AIM OF THE TASK —
Reproduce each record below in full, word for word, without images.

SOURCE DATA Start Marker

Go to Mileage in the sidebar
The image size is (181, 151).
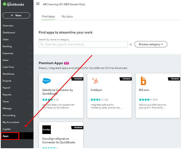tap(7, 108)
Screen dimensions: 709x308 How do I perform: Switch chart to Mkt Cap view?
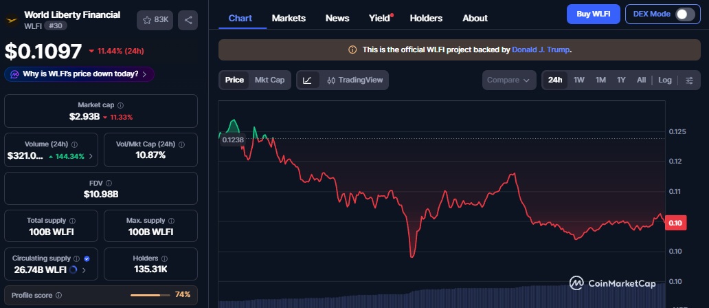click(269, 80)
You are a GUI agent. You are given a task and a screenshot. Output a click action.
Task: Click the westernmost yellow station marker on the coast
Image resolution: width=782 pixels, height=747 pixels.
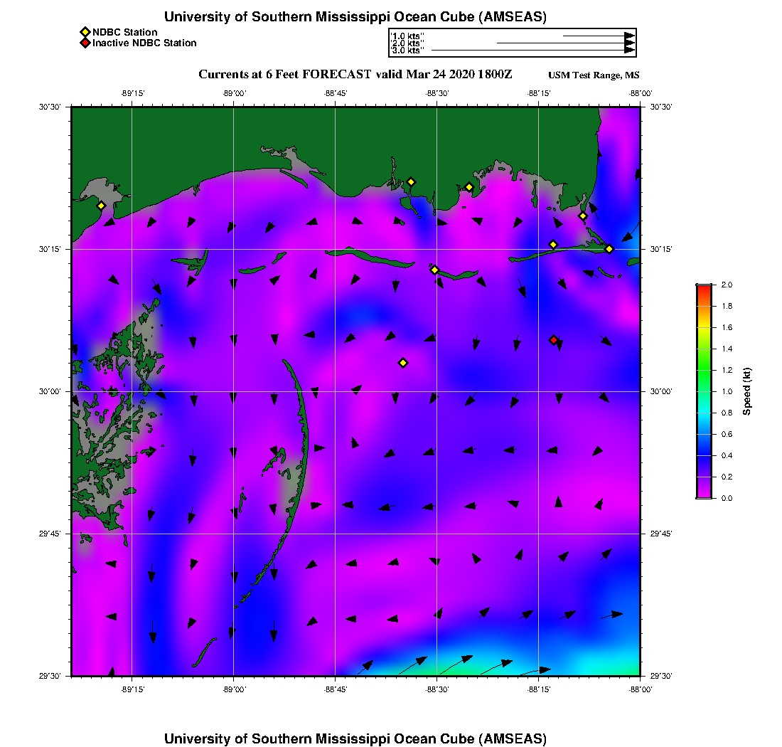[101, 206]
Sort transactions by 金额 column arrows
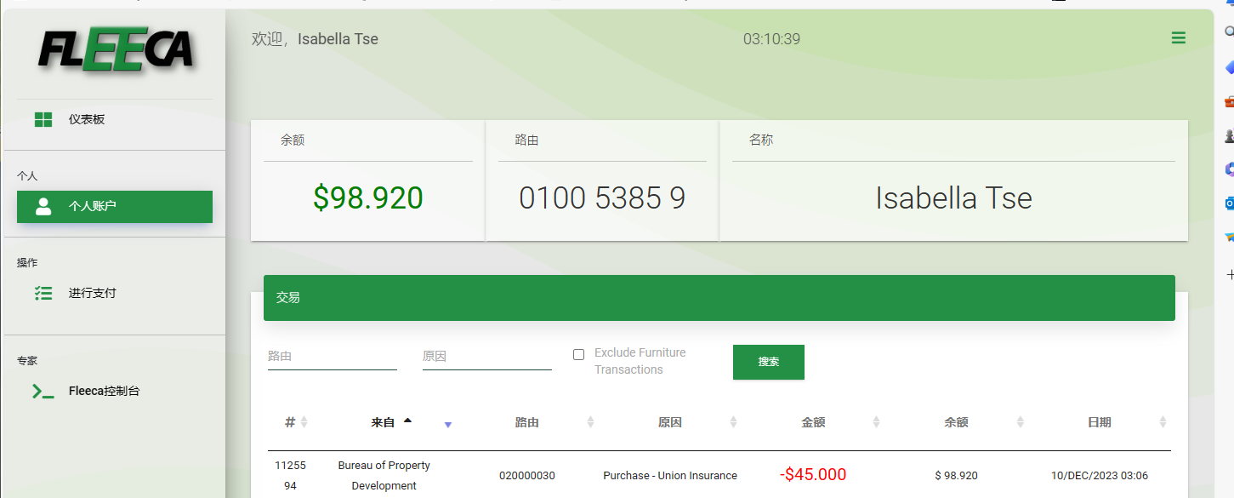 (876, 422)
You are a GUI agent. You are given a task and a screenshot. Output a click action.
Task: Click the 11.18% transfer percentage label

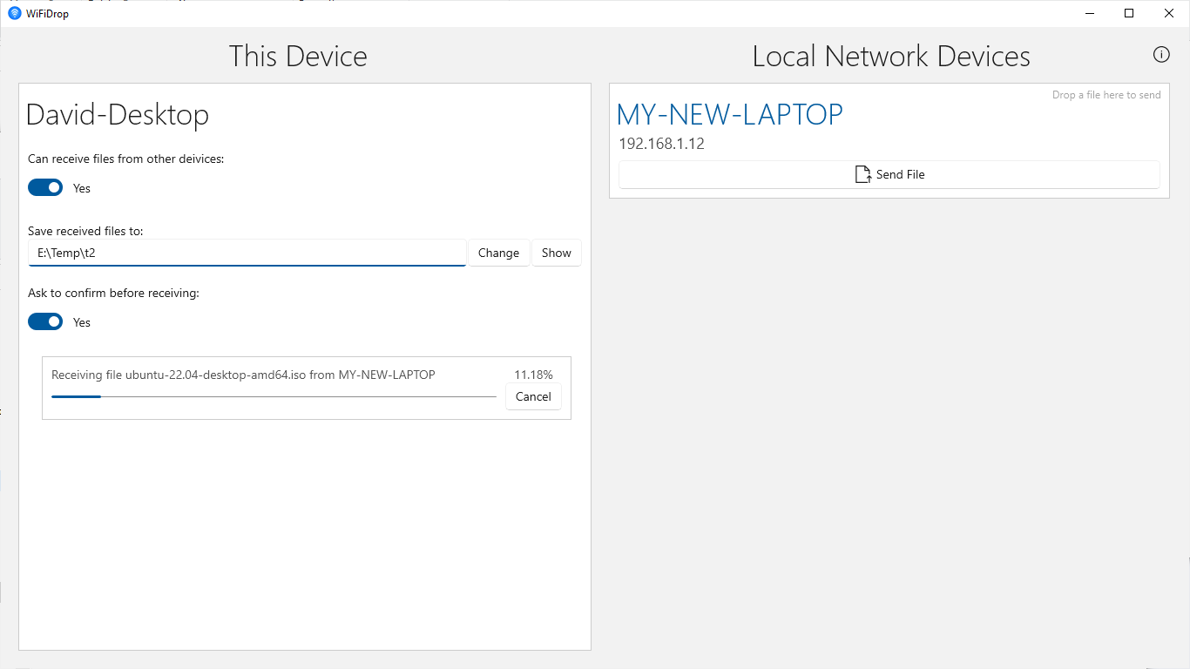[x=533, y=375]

SOURCE DATA End Marker

RESPONSE FOR THIS EXERCISE —
Go to Mileage in the sidebar
The image size is (181, 151).
tap(7, 108)
Screen dimensions: 709x308 How do I perform: Switch chart to Mkt Cap view?
click(269, 80)
You are a GUI agent. You are given a task and a screenshot. Output a click action.
Task: Click the westernmost yellow station marker on the coast
Image resolution: width=782 pixels, height=747 pixels.
[101, 206]
Sort transactions by 金额 column arrows
 (876, 422)
You are a GUI agent. You are given a task and a screenshot. Output a click action.
Task: Click the 11.18% transfer percentage label

[x=533, y=375]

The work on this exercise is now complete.